Kensa did not want to speculate as to what that was; the stench told her enough.

Then there was Isolde herself, whose gown had begun to unravel at the side.

The crone squatted in the corner, wet again somehow, and stinking.

Her hair, what remained, was matted. She was almost the same as she had been earlier, aside from one key difference: Isolde’s eyes were sharper now, no longer cloudy.

That strange grey had shifted to a charcoal hue, bird-like and menacing.

Kensa stepped back from the doorway and her boot struck a small white stone.

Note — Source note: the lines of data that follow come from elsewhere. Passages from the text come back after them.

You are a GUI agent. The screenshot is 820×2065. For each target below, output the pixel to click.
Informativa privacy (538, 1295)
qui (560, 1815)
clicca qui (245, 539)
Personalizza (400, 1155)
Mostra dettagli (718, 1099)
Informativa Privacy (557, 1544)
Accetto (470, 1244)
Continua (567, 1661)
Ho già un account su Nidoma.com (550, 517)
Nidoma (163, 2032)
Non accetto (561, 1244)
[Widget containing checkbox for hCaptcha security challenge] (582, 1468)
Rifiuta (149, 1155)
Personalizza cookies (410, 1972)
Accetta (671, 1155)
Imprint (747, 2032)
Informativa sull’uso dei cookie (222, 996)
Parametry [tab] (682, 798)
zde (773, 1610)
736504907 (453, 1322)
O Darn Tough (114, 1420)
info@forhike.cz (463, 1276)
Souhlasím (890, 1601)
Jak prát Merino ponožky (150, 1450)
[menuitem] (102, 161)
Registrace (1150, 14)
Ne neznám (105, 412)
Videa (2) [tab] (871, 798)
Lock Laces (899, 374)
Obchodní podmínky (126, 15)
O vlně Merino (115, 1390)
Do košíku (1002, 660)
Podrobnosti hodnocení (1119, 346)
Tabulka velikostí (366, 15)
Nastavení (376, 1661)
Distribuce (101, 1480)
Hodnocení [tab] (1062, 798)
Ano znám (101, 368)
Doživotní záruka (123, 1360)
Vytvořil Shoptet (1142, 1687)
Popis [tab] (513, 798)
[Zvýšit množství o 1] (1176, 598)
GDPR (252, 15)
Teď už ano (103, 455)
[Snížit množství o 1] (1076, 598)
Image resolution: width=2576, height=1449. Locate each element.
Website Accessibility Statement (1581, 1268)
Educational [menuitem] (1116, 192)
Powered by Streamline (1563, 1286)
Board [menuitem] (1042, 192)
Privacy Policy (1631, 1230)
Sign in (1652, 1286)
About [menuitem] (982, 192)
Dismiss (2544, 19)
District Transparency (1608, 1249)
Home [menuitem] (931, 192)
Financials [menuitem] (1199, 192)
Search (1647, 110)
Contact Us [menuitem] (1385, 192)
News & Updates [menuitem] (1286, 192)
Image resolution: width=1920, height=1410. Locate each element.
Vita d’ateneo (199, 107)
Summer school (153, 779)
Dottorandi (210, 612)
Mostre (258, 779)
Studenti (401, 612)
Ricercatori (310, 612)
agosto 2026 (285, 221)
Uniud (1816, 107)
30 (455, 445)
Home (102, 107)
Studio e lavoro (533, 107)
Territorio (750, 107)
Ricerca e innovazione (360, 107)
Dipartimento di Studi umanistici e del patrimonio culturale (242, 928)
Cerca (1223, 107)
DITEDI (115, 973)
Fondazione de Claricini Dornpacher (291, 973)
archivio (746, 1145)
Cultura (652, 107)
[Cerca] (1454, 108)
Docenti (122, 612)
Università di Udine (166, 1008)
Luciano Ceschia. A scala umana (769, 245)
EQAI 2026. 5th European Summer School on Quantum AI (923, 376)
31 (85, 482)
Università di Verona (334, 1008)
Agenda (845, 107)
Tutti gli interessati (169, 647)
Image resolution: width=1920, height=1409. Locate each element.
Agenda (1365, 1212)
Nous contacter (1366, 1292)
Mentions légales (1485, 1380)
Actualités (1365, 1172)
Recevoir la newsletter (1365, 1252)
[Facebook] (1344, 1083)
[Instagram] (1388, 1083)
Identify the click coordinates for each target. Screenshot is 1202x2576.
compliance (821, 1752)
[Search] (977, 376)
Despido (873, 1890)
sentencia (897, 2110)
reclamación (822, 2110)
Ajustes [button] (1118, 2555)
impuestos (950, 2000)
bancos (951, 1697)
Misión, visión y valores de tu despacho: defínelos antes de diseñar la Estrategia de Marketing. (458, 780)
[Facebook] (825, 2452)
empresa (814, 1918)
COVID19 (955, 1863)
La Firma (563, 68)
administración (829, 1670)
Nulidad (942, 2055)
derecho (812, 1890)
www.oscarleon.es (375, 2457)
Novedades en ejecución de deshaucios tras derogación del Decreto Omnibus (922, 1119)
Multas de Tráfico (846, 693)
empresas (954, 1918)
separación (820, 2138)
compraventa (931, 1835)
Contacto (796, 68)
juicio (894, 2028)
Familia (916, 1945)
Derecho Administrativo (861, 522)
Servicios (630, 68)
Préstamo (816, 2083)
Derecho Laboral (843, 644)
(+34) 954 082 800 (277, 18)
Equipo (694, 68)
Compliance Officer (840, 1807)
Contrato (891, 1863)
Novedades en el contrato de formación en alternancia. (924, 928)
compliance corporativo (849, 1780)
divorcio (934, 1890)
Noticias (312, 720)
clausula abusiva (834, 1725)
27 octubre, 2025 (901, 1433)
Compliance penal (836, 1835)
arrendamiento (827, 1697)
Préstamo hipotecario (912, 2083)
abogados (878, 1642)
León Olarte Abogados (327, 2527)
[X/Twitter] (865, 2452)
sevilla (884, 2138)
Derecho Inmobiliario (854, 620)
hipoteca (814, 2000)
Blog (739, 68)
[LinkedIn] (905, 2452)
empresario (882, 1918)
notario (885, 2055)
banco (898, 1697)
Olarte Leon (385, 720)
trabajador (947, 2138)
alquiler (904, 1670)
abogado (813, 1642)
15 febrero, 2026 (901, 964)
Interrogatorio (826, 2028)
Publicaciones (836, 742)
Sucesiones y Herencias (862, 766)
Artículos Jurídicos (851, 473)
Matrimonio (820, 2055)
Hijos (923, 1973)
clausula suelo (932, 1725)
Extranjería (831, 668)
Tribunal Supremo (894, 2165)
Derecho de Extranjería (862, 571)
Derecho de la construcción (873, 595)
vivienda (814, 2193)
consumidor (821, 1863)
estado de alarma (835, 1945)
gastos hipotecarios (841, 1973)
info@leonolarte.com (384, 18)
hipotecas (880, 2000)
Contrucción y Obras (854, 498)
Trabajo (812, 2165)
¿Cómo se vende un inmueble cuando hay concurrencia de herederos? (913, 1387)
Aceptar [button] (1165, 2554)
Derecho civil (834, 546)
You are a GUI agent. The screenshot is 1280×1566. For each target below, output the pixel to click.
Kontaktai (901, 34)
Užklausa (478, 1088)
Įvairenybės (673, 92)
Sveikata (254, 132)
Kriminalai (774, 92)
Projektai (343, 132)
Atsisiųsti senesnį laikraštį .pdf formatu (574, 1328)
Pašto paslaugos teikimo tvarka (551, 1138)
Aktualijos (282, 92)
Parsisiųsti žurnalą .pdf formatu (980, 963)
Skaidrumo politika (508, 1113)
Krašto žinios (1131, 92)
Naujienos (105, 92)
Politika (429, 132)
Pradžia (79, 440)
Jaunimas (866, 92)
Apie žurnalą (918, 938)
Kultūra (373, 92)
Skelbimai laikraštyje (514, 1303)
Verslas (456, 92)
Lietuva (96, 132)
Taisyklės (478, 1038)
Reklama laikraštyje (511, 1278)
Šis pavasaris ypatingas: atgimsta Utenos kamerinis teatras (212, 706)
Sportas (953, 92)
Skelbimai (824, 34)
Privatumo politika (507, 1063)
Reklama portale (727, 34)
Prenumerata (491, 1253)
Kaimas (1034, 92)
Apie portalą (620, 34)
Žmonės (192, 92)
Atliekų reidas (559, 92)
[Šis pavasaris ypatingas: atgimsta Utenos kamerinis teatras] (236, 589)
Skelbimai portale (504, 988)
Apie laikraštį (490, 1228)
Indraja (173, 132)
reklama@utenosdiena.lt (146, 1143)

No, not a stone. A tooth, gum caught on one side and bleeding.

Elowen, ever controlled, betrayed nothing. She ventured forwards. ‘Isolde?’

Kensa didn’t understand it. Her sister spoke as though to a stray cat, gentle despite the vileness around them. There was nothing in Kensa as disciplined, as quiet, as kind.

Isolde did not move.

‘Do you know who I am?’ Elowen stretched her fingers out, palm upturned.